Work request: Wherever the listing has a line with the string "agent", copy that line out.

Entries supplied:
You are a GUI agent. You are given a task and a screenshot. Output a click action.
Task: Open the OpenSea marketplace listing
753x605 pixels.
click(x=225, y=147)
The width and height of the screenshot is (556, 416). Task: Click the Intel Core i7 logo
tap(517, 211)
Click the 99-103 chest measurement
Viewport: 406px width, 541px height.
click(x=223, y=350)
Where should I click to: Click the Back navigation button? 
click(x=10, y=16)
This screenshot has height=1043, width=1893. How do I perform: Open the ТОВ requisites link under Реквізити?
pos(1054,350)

* * *

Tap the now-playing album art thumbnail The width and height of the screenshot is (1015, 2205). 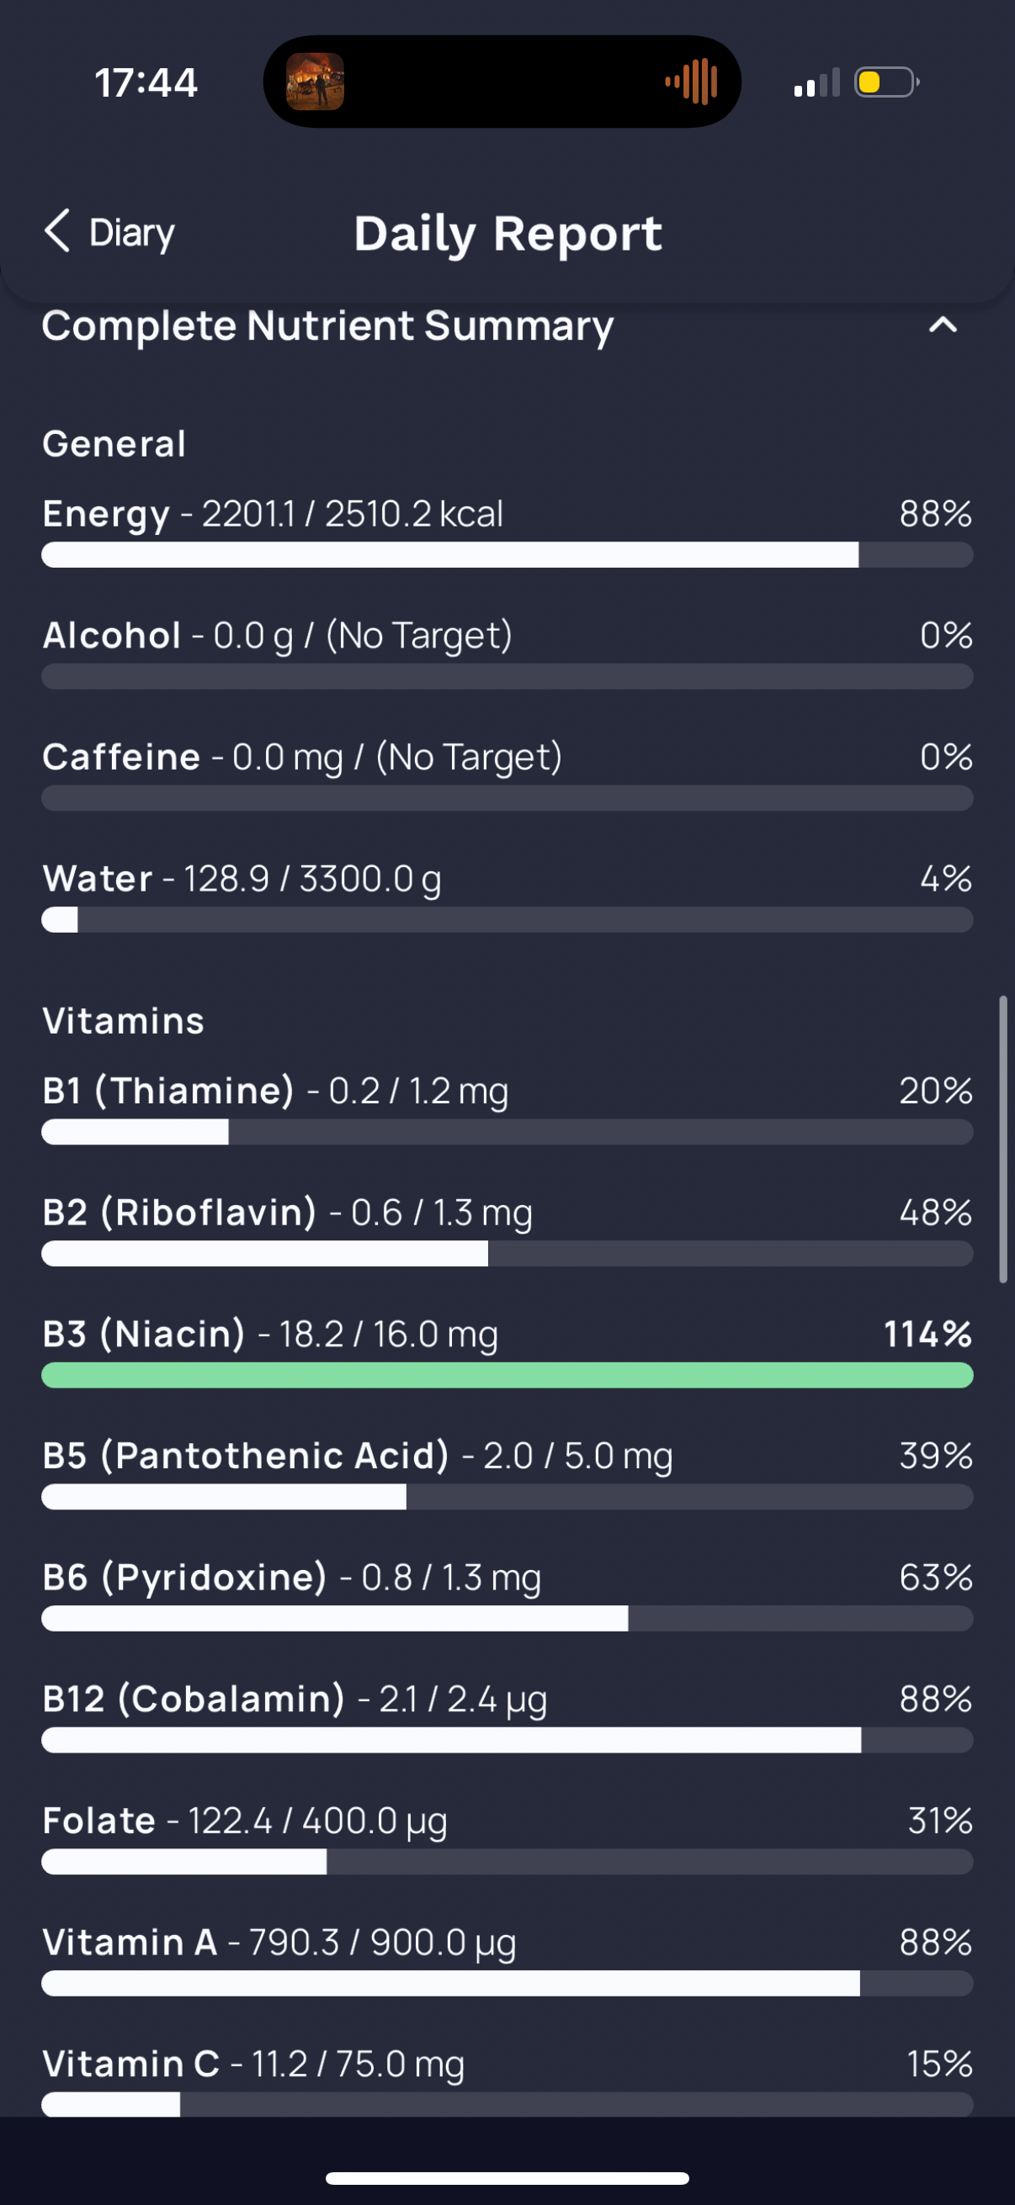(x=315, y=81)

* * *

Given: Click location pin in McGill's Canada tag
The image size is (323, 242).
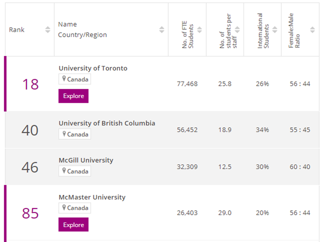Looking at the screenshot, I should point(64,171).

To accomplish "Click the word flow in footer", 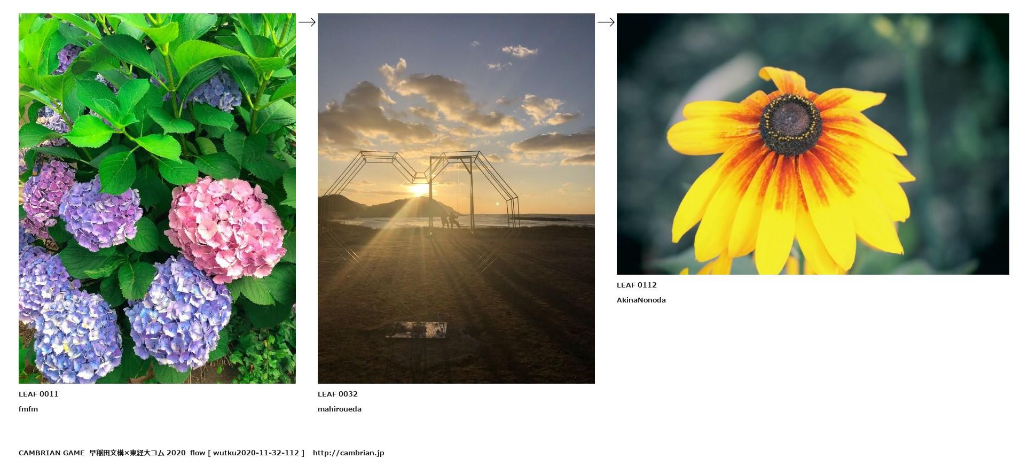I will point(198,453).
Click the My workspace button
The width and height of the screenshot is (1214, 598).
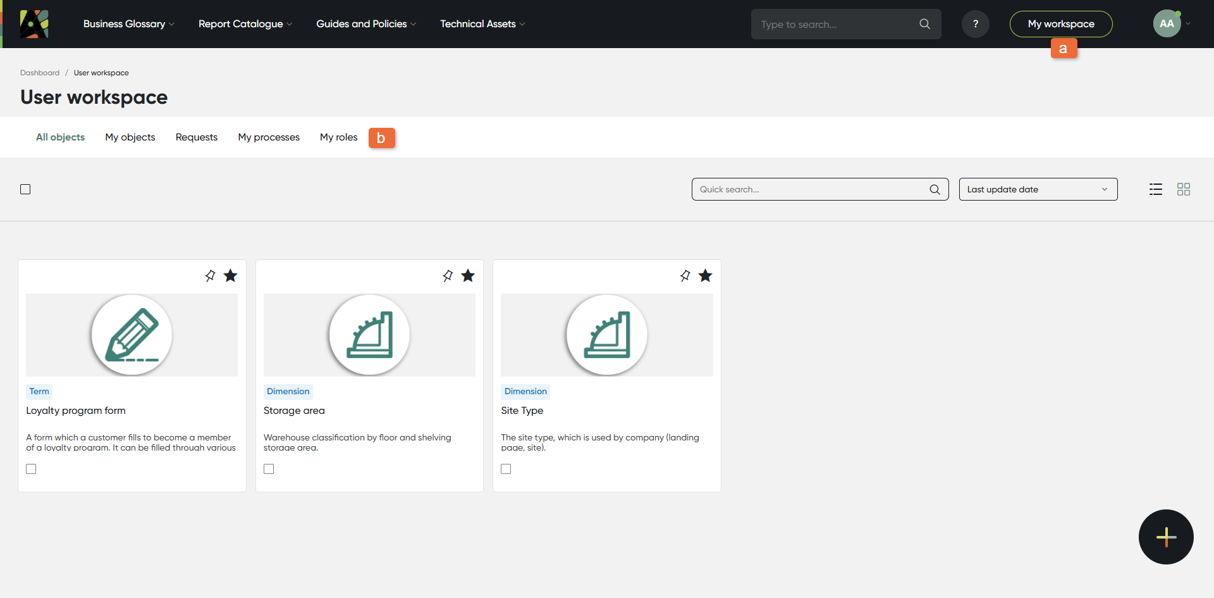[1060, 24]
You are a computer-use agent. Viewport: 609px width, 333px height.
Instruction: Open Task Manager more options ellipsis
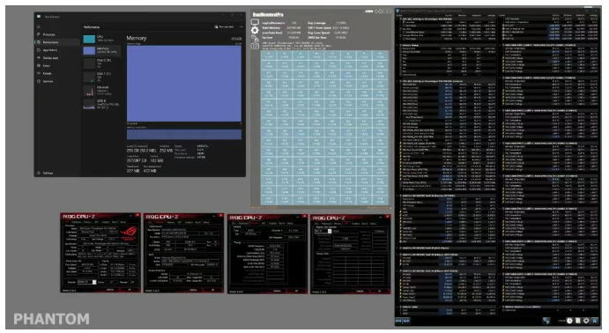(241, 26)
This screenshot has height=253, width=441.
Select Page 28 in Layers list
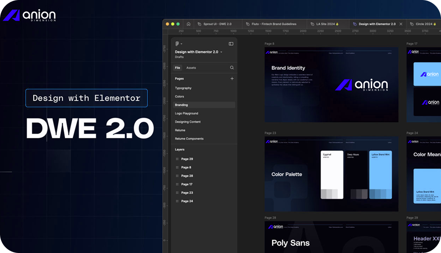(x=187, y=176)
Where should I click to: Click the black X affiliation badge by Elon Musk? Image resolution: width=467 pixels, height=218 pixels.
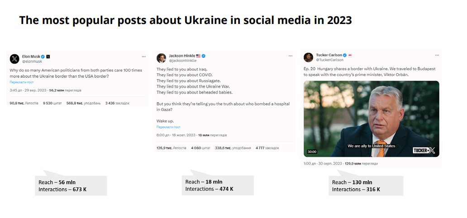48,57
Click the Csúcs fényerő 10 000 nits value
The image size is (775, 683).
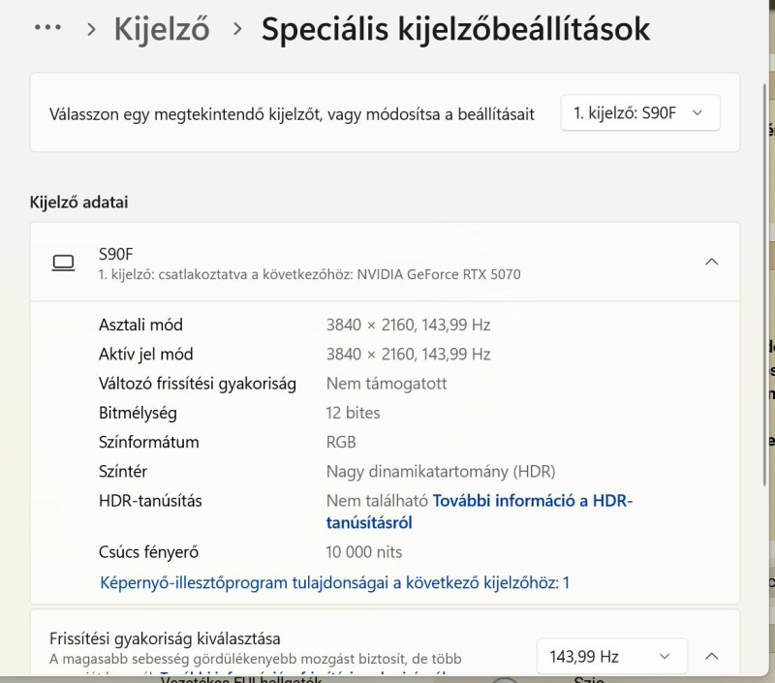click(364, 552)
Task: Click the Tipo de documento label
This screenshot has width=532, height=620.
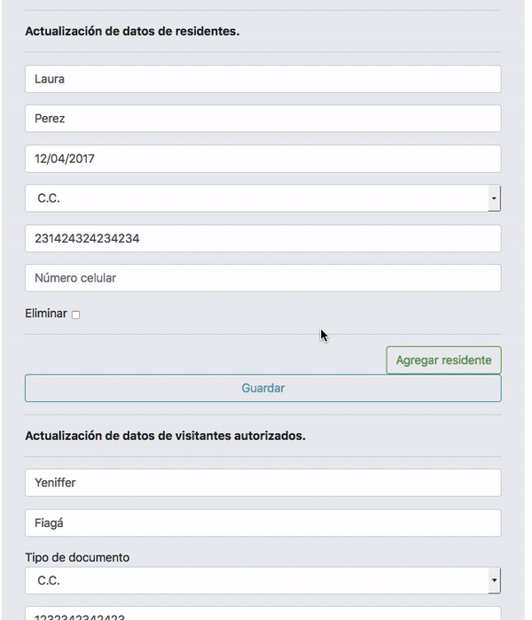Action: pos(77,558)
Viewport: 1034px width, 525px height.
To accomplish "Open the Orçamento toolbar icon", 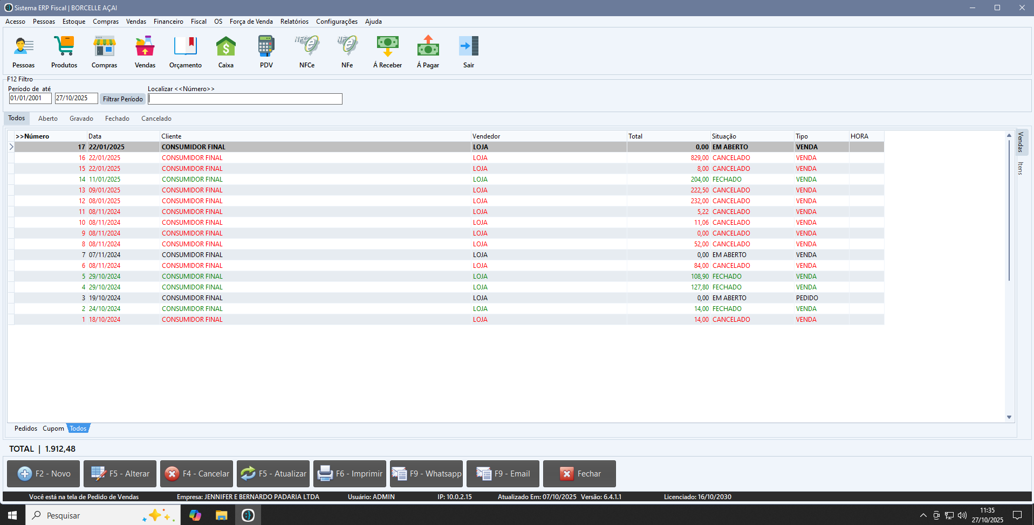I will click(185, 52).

The answer:
You are a GUI agent. You are given a task and a screenshot. Output a click action.
You are a computer-use agent. Viewport: 609px width, 333px height.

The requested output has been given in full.